PROBLEM DESCRIPTION — Reproduce only the lines from the line containing "Пропустить команды ленты (82, 13)" to the end of the entries below, including both of those lines.

"""

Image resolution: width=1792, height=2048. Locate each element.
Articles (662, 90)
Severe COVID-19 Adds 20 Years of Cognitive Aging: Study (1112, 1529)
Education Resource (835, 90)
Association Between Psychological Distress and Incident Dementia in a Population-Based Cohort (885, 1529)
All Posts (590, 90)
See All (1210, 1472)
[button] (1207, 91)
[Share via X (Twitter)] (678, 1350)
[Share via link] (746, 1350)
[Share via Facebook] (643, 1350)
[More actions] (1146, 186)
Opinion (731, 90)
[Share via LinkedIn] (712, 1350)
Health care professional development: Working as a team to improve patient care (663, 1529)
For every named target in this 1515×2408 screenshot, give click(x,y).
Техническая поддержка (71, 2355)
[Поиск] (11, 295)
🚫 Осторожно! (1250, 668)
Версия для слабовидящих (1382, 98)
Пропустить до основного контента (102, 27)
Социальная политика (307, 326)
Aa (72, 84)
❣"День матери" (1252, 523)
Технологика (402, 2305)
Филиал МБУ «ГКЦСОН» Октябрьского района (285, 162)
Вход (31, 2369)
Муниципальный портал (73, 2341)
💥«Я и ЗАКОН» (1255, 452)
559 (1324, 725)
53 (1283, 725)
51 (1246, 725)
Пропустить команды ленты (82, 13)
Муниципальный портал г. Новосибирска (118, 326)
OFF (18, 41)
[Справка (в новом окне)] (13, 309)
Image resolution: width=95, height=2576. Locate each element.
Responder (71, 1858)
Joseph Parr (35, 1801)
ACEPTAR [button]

"""

ANSWER TO THIS TASK —
Пропустить команды ленты (82, 13)
Муниципальный портал г. Новосибирска (118, 326)
OFF (18, 41)
[Справка (в новом окне)] (13, 309)
Image resolution: width=95, height=2576. Locate each element.
Responder (71, 1858)
Joseph Parr (35, 1801)
ACEPTAR [button]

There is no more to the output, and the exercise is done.